Festa à Fantasia terá que restituir valor de ingresso a consumidores, decide Justiça

Produtora do evento vendeu ingressos mesmo sem ter licença da Prefeitura para realização do evento


VIÇOSA (MG) – A Juíza de Direito da Comarca de Viçosa, Doutora Adriana Fonseca Barbosa Mendes deferiu, nesta quinta-feira (12), a medida cautelar ajuizada pelo Município de Viçosa e a Coordenadoria Municipal de Política e Defesa do Consumidor (PROCON), em face à Status Produções Shows e Eventos LTDA. O que motivou o pedido de liminar foi a postura de má fé da produtora, que mesmo após regularmente notificada do indeferimento da licença para realização do evento denominado “Festa à Fantasia”, permanece divulgando o evento e vendendo ingressos.
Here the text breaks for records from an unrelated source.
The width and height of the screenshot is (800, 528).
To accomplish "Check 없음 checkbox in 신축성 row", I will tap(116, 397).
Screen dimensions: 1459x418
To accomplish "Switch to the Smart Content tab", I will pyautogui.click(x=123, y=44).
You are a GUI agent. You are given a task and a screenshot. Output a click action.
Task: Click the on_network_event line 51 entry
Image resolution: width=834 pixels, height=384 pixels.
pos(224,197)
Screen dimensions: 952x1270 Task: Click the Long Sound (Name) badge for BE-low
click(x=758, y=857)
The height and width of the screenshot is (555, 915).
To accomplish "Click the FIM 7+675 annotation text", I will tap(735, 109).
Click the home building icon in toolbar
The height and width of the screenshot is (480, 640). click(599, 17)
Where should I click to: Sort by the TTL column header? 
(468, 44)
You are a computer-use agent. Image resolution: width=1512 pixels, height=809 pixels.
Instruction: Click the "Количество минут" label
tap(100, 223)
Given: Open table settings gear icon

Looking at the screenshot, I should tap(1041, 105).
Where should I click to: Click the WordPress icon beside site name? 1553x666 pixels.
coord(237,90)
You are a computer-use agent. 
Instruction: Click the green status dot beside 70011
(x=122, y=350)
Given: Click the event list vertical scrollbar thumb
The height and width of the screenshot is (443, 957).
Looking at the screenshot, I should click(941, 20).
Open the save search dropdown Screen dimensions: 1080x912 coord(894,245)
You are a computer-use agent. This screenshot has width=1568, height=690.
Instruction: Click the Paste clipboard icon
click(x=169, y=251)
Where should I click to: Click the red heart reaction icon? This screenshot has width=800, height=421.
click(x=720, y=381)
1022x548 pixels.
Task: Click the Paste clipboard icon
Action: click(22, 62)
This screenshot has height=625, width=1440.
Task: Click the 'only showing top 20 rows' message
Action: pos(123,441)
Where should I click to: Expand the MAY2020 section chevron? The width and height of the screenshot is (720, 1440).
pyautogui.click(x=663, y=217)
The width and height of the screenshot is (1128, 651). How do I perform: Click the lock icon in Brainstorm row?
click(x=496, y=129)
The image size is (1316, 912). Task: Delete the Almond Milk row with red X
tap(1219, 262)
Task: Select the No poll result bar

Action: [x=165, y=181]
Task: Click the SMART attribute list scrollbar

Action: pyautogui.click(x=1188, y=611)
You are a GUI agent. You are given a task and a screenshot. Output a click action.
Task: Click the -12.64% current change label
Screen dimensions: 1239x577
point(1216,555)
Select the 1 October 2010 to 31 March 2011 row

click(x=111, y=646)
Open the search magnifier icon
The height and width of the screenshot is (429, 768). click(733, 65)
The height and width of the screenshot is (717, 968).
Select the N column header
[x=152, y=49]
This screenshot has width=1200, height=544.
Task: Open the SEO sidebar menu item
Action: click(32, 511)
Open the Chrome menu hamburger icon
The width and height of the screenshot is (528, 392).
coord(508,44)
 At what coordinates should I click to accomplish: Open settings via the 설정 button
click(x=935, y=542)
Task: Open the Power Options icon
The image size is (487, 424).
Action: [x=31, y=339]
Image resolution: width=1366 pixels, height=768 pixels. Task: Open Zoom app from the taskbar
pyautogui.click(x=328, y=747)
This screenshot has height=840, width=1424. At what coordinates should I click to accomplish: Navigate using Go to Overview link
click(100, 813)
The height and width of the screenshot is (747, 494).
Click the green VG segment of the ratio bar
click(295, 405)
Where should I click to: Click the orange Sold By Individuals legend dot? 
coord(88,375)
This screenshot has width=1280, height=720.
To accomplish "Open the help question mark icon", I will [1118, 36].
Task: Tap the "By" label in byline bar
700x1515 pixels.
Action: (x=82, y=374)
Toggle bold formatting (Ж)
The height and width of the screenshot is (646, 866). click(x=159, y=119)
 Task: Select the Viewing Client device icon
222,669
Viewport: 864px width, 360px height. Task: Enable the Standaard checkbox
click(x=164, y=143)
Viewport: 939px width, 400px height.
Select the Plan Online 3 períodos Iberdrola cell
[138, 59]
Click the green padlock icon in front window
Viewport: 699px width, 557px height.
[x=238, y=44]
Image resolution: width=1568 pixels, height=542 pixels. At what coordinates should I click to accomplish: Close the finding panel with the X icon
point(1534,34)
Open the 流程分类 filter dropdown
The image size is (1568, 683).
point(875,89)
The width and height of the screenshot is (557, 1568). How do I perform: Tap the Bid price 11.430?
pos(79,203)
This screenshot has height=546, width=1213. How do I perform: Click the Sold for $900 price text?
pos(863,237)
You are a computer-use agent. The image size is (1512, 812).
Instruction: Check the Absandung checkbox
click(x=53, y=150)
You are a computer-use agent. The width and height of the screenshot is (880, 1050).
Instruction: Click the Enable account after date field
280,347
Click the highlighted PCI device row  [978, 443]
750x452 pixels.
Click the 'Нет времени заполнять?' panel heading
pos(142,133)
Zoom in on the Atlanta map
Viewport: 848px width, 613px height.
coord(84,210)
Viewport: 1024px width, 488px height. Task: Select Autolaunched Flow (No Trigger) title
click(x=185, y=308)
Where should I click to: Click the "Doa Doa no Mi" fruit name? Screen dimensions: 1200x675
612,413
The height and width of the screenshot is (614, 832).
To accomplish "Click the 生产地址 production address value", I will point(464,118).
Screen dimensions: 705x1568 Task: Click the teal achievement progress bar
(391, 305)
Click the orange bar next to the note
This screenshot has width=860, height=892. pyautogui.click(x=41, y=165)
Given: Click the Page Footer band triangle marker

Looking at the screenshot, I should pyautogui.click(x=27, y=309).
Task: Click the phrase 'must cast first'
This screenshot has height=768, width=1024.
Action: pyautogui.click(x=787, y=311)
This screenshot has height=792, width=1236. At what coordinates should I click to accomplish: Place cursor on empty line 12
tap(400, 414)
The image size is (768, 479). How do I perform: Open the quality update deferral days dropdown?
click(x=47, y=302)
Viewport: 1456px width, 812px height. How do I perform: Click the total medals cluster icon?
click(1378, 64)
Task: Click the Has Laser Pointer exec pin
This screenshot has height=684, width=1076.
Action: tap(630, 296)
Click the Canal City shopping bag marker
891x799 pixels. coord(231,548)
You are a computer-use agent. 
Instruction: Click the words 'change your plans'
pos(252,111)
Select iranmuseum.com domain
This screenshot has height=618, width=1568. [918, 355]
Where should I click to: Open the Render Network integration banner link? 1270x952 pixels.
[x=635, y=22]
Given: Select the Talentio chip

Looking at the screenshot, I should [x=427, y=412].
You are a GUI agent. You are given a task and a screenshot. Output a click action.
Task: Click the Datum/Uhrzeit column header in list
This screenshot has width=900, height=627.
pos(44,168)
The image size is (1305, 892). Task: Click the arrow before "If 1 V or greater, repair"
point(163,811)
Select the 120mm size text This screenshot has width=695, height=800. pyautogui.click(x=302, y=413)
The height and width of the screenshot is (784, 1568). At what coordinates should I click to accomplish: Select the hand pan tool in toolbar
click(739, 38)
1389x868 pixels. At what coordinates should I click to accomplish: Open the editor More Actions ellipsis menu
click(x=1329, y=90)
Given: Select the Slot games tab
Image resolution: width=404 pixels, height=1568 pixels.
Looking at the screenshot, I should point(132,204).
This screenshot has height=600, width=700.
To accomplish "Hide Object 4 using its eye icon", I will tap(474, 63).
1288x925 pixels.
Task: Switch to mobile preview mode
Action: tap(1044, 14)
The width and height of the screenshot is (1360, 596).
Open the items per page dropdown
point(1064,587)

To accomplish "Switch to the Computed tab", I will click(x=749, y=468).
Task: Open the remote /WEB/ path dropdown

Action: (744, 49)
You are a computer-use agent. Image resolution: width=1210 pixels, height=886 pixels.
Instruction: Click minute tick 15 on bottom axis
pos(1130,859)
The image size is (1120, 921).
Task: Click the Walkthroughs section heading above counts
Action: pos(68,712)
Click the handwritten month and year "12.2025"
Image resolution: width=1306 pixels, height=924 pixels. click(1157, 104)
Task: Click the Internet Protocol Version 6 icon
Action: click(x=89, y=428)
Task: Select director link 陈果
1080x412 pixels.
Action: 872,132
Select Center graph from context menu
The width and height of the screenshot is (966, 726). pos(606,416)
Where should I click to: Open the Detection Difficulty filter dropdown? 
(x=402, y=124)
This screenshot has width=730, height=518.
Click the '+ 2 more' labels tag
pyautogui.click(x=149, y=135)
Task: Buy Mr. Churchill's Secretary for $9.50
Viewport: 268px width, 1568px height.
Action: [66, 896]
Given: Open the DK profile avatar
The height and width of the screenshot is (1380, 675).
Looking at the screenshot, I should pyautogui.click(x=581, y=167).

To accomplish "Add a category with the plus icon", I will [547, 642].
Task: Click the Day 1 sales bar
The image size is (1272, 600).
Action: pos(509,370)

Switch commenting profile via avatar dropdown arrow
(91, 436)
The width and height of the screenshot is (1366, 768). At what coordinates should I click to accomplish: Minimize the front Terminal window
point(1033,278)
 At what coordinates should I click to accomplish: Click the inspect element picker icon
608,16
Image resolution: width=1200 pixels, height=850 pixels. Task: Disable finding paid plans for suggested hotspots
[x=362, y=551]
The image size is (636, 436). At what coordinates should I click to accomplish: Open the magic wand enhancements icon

No entendimento do PROCON, os consumidores que adquiriram os ingressos para o evento foram ludibriados, pois a produtora não os cientificou a respeito da inexistência do alvará e a impossibilidade do evento acontecer no município de Viçosa. Além disso, os organizadores do evento afirmaram nas redes sociais que a Prefeitura de Viçosa é sua parceira no evento, no falso intento de conferir credibilidade à festa, enganando o consumidor.

Em sua decisão a Juíza determinou à produtora que interrompa imediatamente a venda de ingressos e a publicidade do evento denominado “Festa à Fantasia”, cuja realização se daria no próximo dia 14, no Espaço Fama, sob pena de multa de R$ 500,00 (quinhentos) reais para cada hora de descumprimento.

A produtora ainda terá que restituir integralmente, mediante a apresentação do ingresso, o valor despendido pelos consumidores, até as 19 (dezenove) horas do dia previsto para a realização do evento, sob pena de multa, para cada dia de omissão, no importe de R$ 10.000,00 (dez mil reais).

A liminar ainda determina que a produtora veicule imediatamente, na mesma página de rede social destinada à divulgação do evento, uma nota fornecida pelo Município de Viçosa, em resposta à nota que veiculou o apoio do ente municipal de forma indevida e um comunicado explicitando ao consumidor que o evento não ocorrerá da forma prevista, sob pena de multa, para cada dia de omissão, no importe de R$ 10.000,00 (dez mil reais).

O teor da liminar ainda cita que, para além das decisões administrativas e judiciais, deve-se considerar que desde a publicação do Decreto Municipal nº 4891, de 20/10/2015, é de conhecimento de toda a comunidade a proibição à realização de festas ou eventos com mais de 600 (seiscentas) pessoas. Em sua decisão a Juíza ainda destaca “o egoísmo dos empresários do ramo que tentam sacrificar, a todo custo, os esforços coletivos para a minoração da crise hídrica. Cientes do cenário emergencial, os organizadores, em conduta nitidamente abusiva, preferem ignorar a realidade, infundindo nos consumidores falsa confiança, consoante restou demonstrado nos autos.”